Variance for percentile metrics
Owner | Approvers | Participants |
---|---|---|
Sasha Patotski | Ameya Chaudhari, Craig Boucher, Daniel Miller, Ulf Knoblich |
The main two types of metrics supported in Mangrove are average metrics and percentiles. At the moment Mangrove has a generic solution providing variance computations for average metrics. One of the supported compute fabrics (Hypercube) does have support for percentile variance as well, but this solution cannot be extended to other fabrics. This RFC (Request For Comment) provides a general algorithm for the variance computation for percentiles.
Requirements
The new method of computing percentile metrics' variance should implement the outer CI algorithm, but it should also create all the necessary expressions computing the variance in one pass through the data.
The main challenge
The main two types of metrics supported in Mangrove are average metrics and percentiles.

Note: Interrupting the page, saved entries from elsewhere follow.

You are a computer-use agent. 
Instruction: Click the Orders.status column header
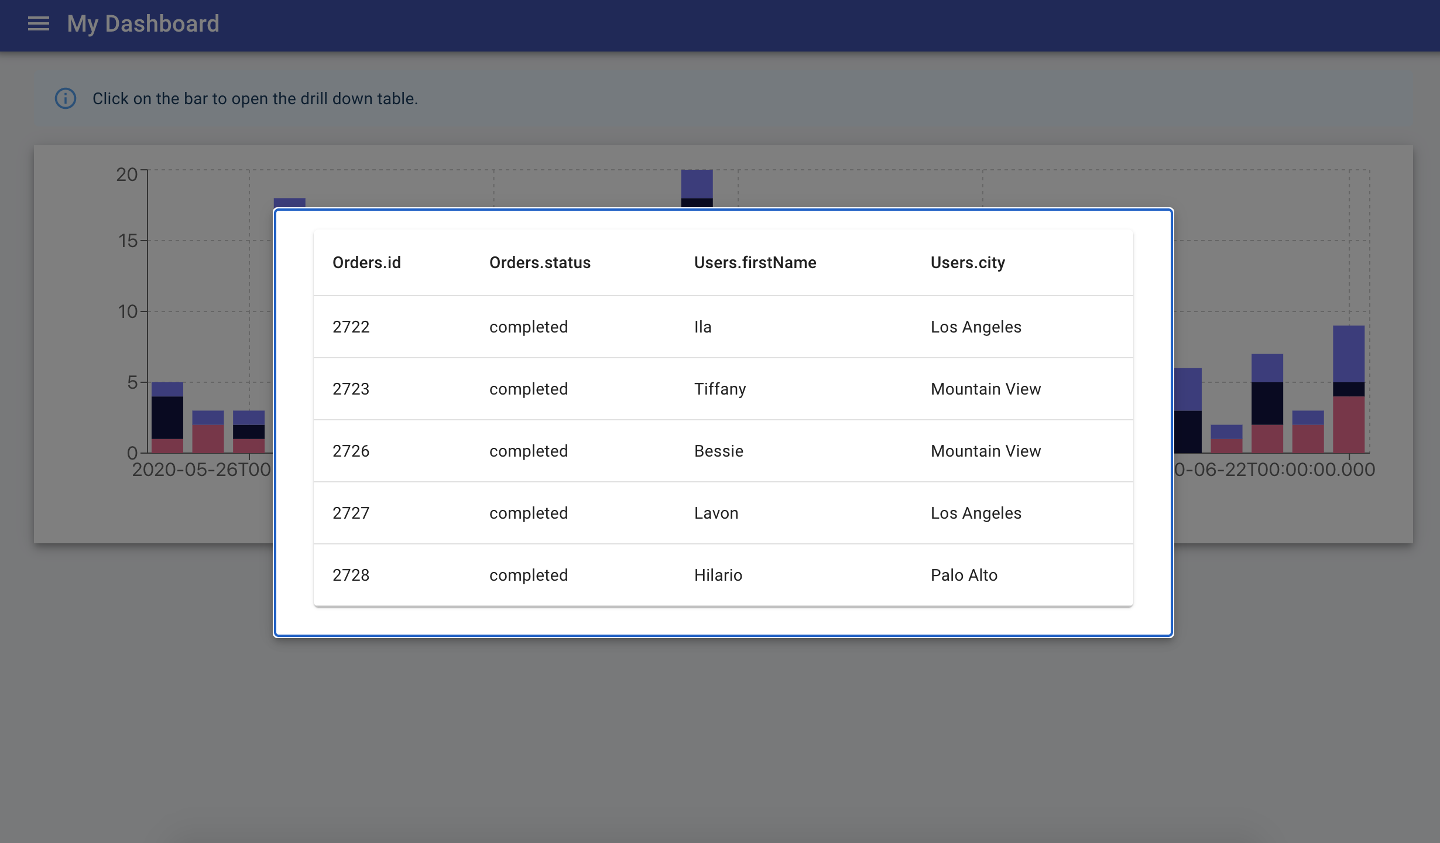pos(539,263)
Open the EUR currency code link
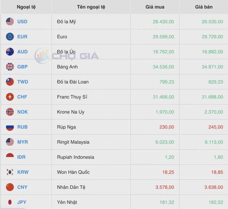Screen dimensions: 228x209 pyautogui.click(x=22, y=37)
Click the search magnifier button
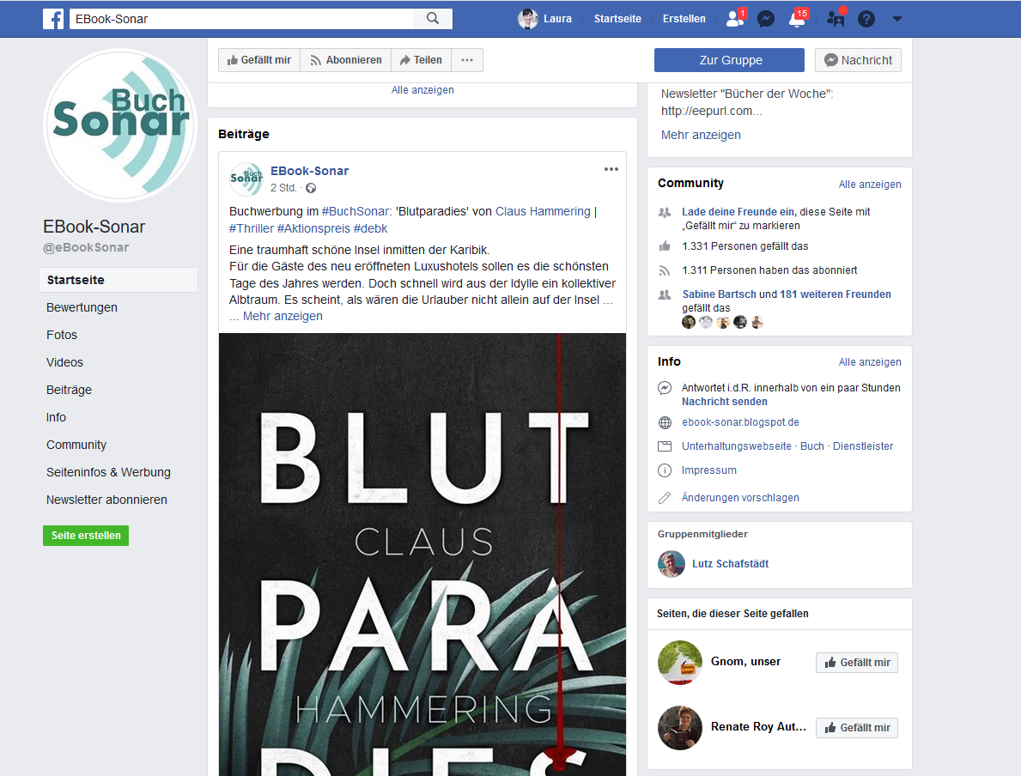The height and width of the screenshot is (776, 1021). 433,19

Average metrics are conceptually simpler: an aggregation AVG(x)
can be replaced with a
ratio SUM(x)/SUM(1)
with both numerator and denominator being recursive. Recursivity means
that aggregating to a higher aggregation level can be done through applying the aggregation to all the
intermediate levels. For example, if the aggregation levels are Page-Session-User-Flight
(i.e.
each session has many pages, each user has many sessions, each flight has many users), then SUM<Flight>(x) = SUM<Flight>(SUM<User>(SUM<Session>(x)))
for a Page
-level value x
.
Percentiles cannot easily be expressed in terms of recursive
aggregations, which complicates the computation graph. Currently this is being acheved via
introducing a Histogram
object with a set of custom functions and aggregations.
For a detailed description, see segmentation documentation.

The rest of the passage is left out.